- [Activity]
Among the records that follow, find each line holding the word "Parent" and copy it.

- [Records for this task]
____________________

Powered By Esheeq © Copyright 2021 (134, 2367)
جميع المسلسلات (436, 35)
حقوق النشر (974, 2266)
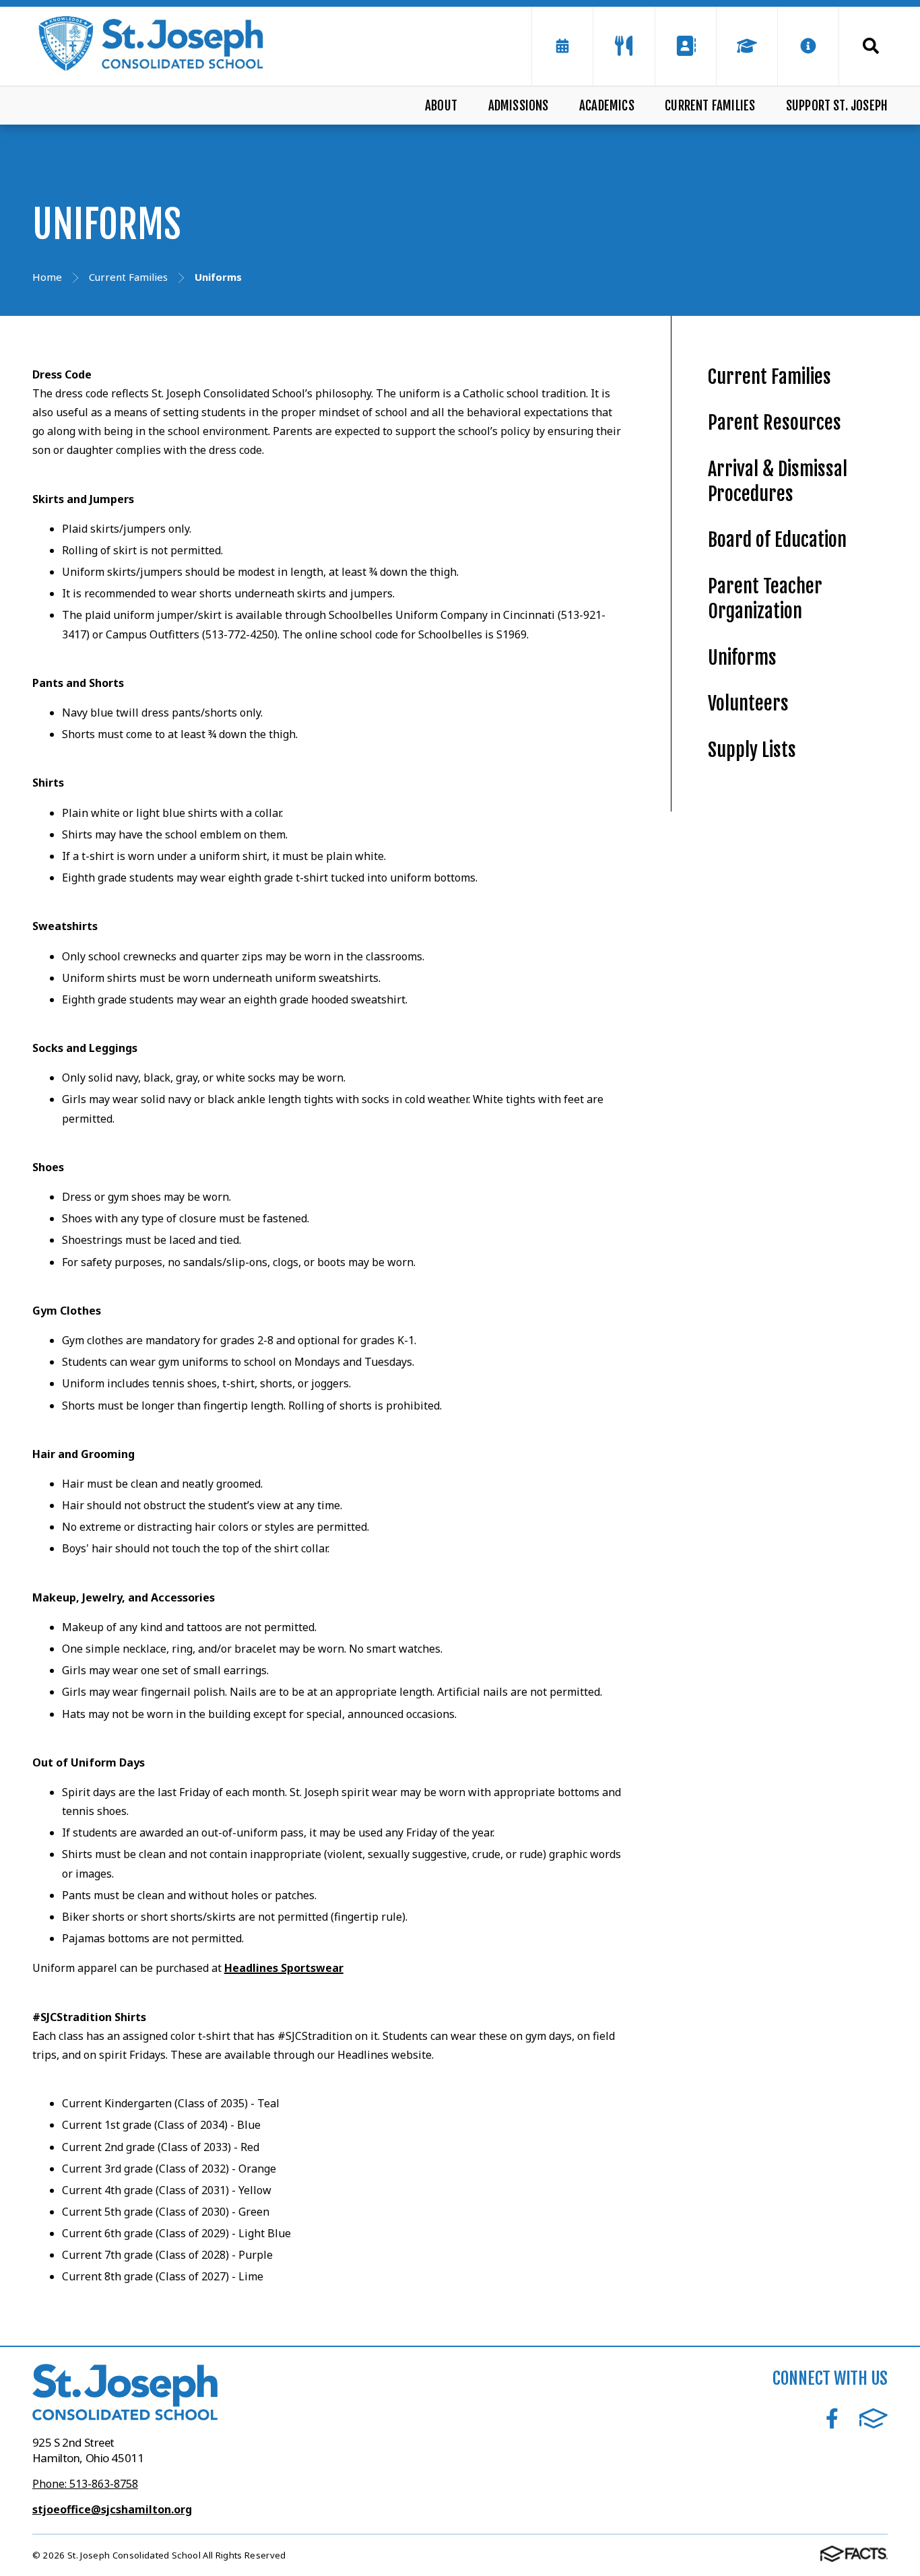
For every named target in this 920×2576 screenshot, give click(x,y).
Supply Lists (752, 750)
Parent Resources (774, 422)
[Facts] (747, 46)
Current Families (710, 106)
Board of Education (777, 540)
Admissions (518, 106)
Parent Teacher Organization (765, 598)
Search (863, 46)
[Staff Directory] (685, 46)
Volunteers (748, 703)
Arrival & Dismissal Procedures (777, 481)
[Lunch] (623, 46)
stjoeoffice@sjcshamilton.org (112, 2509)
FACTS (873, 2418)
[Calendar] (562, 46)
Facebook (832, 2418)
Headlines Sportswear (283, 1967)
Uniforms (742, 657)
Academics (606, 106)
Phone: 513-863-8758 (85, 2483)
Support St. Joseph (837, 106)
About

____________________

- [Result for this exercise]
Parent Resources (774, 422)
Parent Teacher Organization (765, 598)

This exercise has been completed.